Cet événement extraordinaire, dont les quelques reportages ont été enfouis dans les médias américains, a toutes les apparences de dissimulation, de tromperie et de criminalité. Quatre ou cinq explications complètement différentes du meurtre ont été présentées par le gouvernement en l’espace d’une semaine. Aucune de ces explications n’est crédible.
L’assassinat de Todashev a eu lieu un peu plus d’un mois après l’explosion des deux bombes – qui avait fait 3 morts et 264 blessés – à proximité de la ligne d’arrivée du marathon de Boston. Très rapidement, on a dit à la population que les responsables avaient été identifiés. Peu de temps après, Tamerlan, 26 ans, a été abattu par les policiers. Son frère Dzhokhar, 19 ans, fut grièvement blessé alors qu’il se cachait, sans arme, dans un bateau remisé.

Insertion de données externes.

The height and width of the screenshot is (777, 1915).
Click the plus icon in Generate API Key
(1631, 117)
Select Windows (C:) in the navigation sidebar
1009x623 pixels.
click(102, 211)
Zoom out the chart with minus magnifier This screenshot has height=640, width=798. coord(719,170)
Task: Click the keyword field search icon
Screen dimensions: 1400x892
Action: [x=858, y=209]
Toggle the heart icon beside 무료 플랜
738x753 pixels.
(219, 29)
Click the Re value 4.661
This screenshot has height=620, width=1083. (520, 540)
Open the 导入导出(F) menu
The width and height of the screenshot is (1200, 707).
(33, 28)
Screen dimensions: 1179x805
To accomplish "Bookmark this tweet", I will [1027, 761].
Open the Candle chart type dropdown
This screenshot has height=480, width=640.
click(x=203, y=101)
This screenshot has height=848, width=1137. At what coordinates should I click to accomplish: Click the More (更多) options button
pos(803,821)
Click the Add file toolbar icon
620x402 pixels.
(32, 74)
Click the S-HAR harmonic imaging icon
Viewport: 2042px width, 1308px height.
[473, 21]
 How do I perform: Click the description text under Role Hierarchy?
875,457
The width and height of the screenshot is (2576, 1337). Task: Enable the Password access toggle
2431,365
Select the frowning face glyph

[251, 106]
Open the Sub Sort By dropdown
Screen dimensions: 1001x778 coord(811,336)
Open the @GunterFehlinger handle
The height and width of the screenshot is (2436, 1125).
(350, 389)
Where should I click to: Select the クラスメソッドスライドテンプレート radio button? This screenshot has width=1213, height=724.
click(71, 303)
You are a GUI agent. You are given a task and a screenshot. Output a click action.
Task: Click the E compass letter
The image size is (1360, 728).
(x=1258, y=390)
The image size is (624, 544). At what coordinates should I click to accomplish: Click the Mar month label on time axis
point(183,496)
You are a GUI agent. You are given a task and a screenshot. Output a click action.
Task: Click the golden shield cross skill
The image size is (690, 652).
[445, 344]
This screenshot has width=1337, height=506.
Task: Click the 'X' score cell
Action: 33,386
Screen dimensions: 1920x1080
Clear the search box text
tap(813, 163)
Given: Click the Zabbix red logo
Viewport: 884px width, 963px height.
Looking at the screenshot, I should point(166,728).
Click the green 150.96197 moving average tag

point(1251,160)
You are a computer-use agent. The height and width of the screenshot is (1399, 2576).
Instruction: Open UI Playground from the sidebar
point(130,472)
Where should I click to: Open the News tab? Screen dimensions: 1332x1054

Dans les jours qui ont suivi l’attentat, la loi martiale fut essentiellement imposée dans la ville de Boston. Dans une opération sans précédent de la police et de l’armée, la population reçut l’ordre de «rester à l’abri» pendant que des véhicules blindés étaient déployés dans les rues et que des équipes SWAT lourdement armées faisaient des perquisitions dans les résidences sans le moindre respect pour les droits fondamentaux.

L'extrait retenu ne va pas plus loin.